Pleurs

Pleurs

20 janvier 2015 0 Par lechampenois

Pleurs du latin plaiodurum : la forteresse des marais.

Pleurs village hybride, histoire italienne, quand Rome rencontre Venise. Pas question bien sûr de Palais des Doges ou de fontaine de Trévi mais à Pleurs le passé permet bel et bien de franchir les frontières. Forteresse des marais, étrange paradoxe.

En règle générale, les marais n’ont besoin de personne pour se défendre, au contraire ils servent souvent de barrière naturelle, d’obstacle. Alors pourquoi dans ceux- là y avoir construit une citadelle ? Histoire de trésor ? Sans aucun doute, mais lequel ?

 

 

La bien nommée Superbe, la rivière ? Non ! Elle n’a d’intérêt pour personne. Au contraire ! Elle et ses multiples affluents en s’épanchant mollement n’ont jamais apporté que moustiques et pestilence. Un marécage n’est en soi pas un trésor, ni une bénédiction. Alors quel était le secret, le joyau de Pleurs la fortifiée ? Ni joyau, ni couronne, un carrefour. Le proverbe veut que tous les chemins mènent à Rome. Certes mais au moins 2 d’entre-eux, et non des moindres, passaient à Pleurs.

L’un direction l’île lointaine d’Angleterre et l’autre tranchant la campagne vers l’est, vers le monde barbare. Contraints par leur obsession de la ligne droite, les ingénieurs romains n’avaient d’autre choix que de les marier là : en plein marais.

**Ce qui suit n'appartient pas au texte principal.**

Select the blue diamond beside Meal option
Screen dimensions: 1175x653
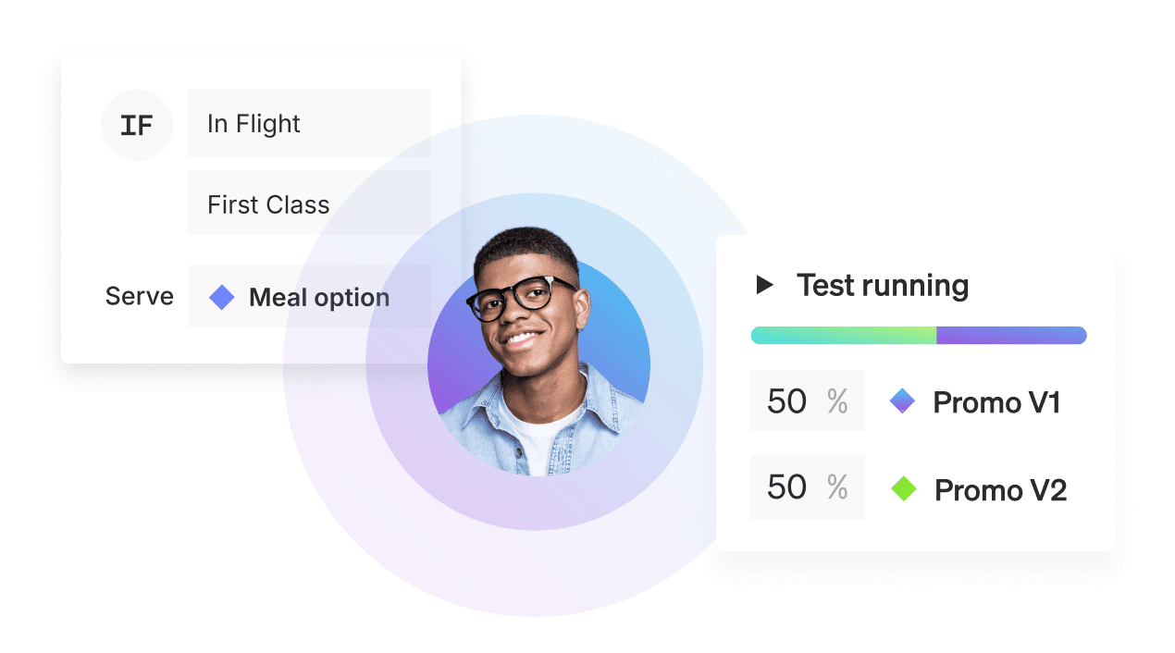pos(222,297)

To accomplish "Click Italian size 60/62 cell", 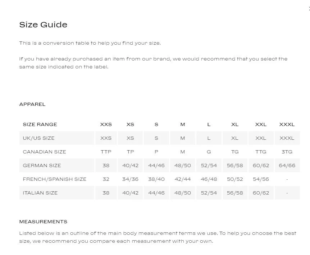I will tap(261, 193).

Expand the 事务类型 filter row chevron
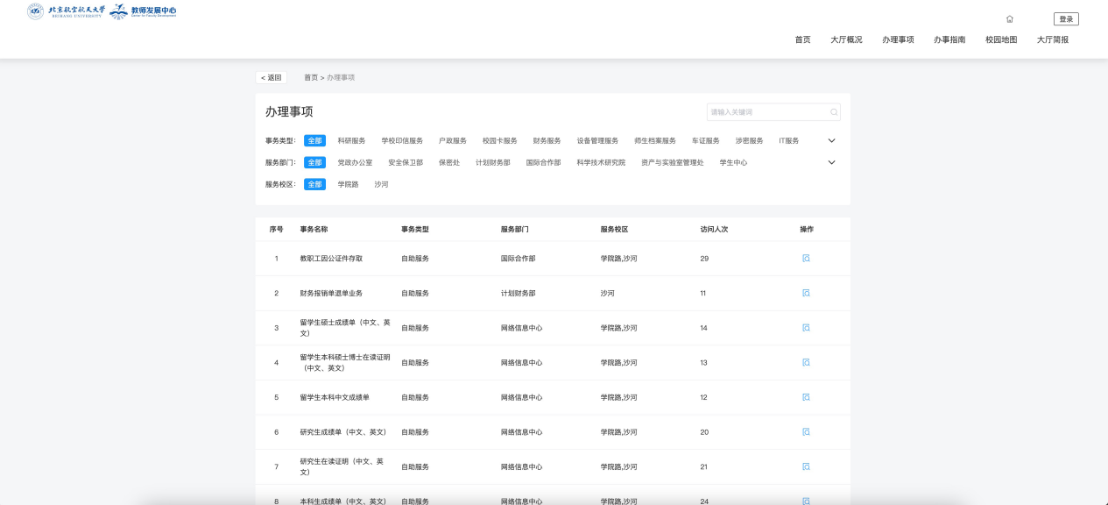click(x=831, y=140)
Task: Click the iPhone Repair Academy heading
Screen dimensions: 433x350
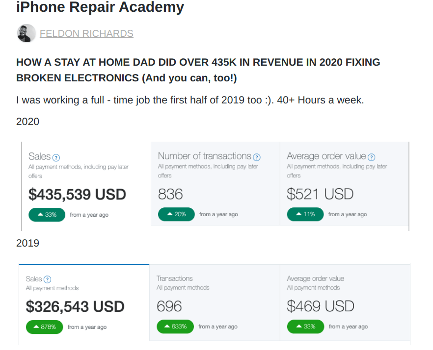Action: [x=100, y=7]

Pleurs, là où se croisent les routes, la Rome régionale devait donc sortir de terre armée pour tenir la position. Murailles, créneaux et murs épais, ne pouvant pas s’appuyer au sol trop meuble, on les a suspendus, du moins surélevés.

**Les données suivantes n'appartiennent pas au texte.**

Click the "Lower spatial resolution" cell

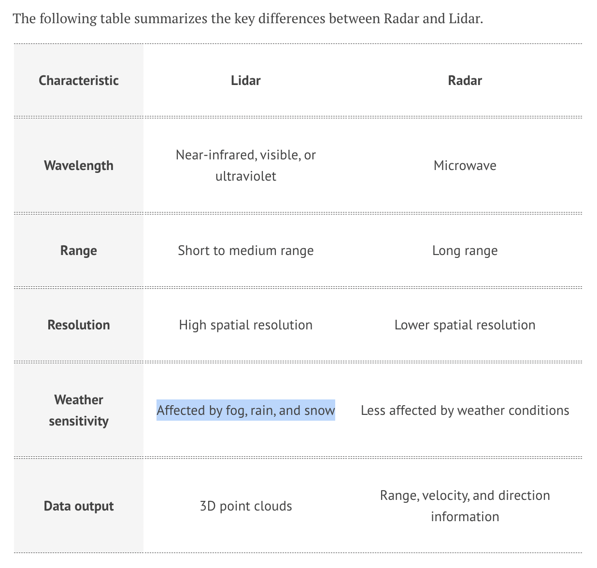coord(465,325)
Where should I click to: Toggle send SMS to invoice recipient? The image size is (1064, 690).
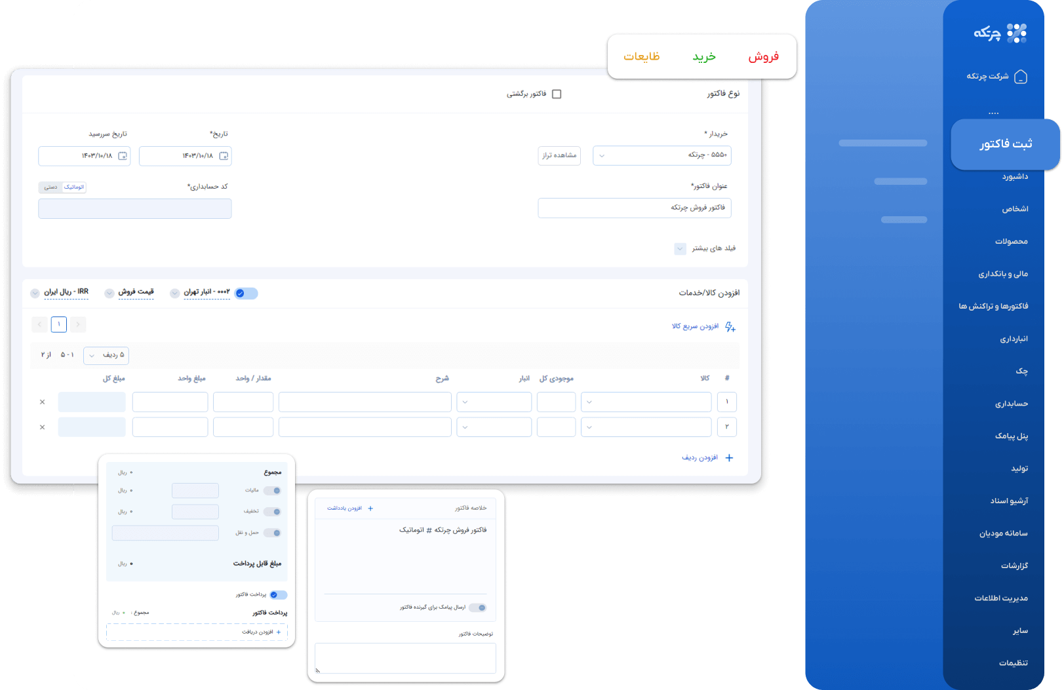(x=478, y=607)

Pleurs, forteresse sur pilotis. Venise guerrière. Ou comment tenir un marais carrefour du monde barbare comme on tient une lagune, fenêtre sur l’orient. Protéger le monde latin, tel était son devoir, sa récompense : le commerce. Bien vite le passage aidant, nombreux sont ceux qui s’y installèrent. D’un château de bois, pleurs a grossi.

 

 

Le village est devenu une véritable cité flottante, uniquement ancrée au sol grâce à quelques pieux de bois. Mais les choses changent, avec le temps même Rome l’éternelle est tombée, les voies romaines oubliées. Pleurs, la stratégique, la Venise romaine, le verrou n’avait plus alors ses atours d’antan. Les chemins passeront désormais ailleurs. Au 19ème siècle, dernier coup de canif, on assèche : plus de marais.

Fin de l’histoire, liquidation de l’identité historique. Pleurs au bord de la superbe devenue sage, n’est plus au carrefour du monde mais il en est encore un beau petit coin.